Михаил Крикуненко - Планета Райад. Минута ненависти или 60 секунд счастья
Во время медитации все смотрят на лотос. Совет общины занимает самый первый ярус скамеек, ближе всего к «магическому» цветку. Там сидят Хлоя и Дэниел, ее правая рука, и несколько старожилов — мужчин и женщин, имен которых я не знаю. Они похожи на старых хиппи, и увидеть их можно только на утренней медитации и вечером, когда община еще раз собирается вокруг Эллипса встречать закат. Живут старцы обособленно в бунгало. Они занимают высшую ступень в иерархии общины.
Еще рядом с Хлоей сидит Лакшми — некогда немка Эмма из Мюнхена, лет сорока пяти. Она отвечает за «идеологию» — проповедует членам общины правильное понимание сути и философии города Солнца. Кроме того, порой мне кажется, что Лакшми с Хлоей связывает некое подобие дружбы, если такое вообще возможно в Санвилле.
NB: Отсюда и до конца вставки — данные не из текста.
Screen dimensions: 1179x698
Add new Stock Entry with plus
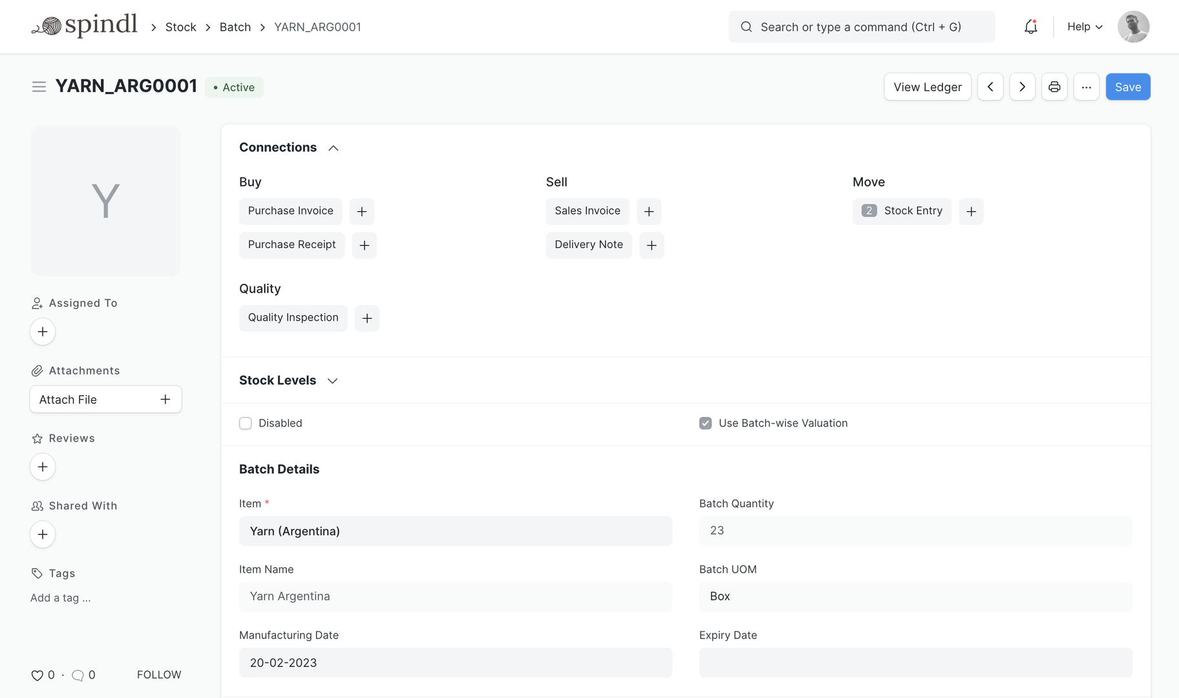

Второй круг от лотоса занимают привилегированные члены. Это творческая и научная интеллигенция. Художник Мигель и ученый Полозов — в их числе. Также писатель Апполинарий, поэт Дион, скульптор Ратха и учитель Стивен. Мы встречаемся с ними по вечерам у Полозова. Третий ряд остается свободным. То ли для того, чтобы отделить первые два, то ли Хлоя еще не придумала, кому он предназначен. Остальные ступени занимаются произвольно. Во время ранних мероприятий в Эллипсе мне всегда хочется спать, поэтому стараюсь скрыть зевоту. Мы с Кантой обычно садимся под куполом, на самую верхнюю ступень, не стремясь быть ближе к хрустальному цветку и центру общины.
Все ждут момента, когда солнечные лучи проникнут в специальное отверстие в куполе и упадут на «магический» лотос. Тогда откроется космический канал. Из невидимых колонок звучит мягкая медитативная музыка. Всё вокруг начинает казаться мне абсолютно нереальным, похожим на сон или параллельный мир. Впрочем, так и есть. И вот что странно— глядя на происходящее глазами инопланетянина, теперь я не вижу ничего необычного…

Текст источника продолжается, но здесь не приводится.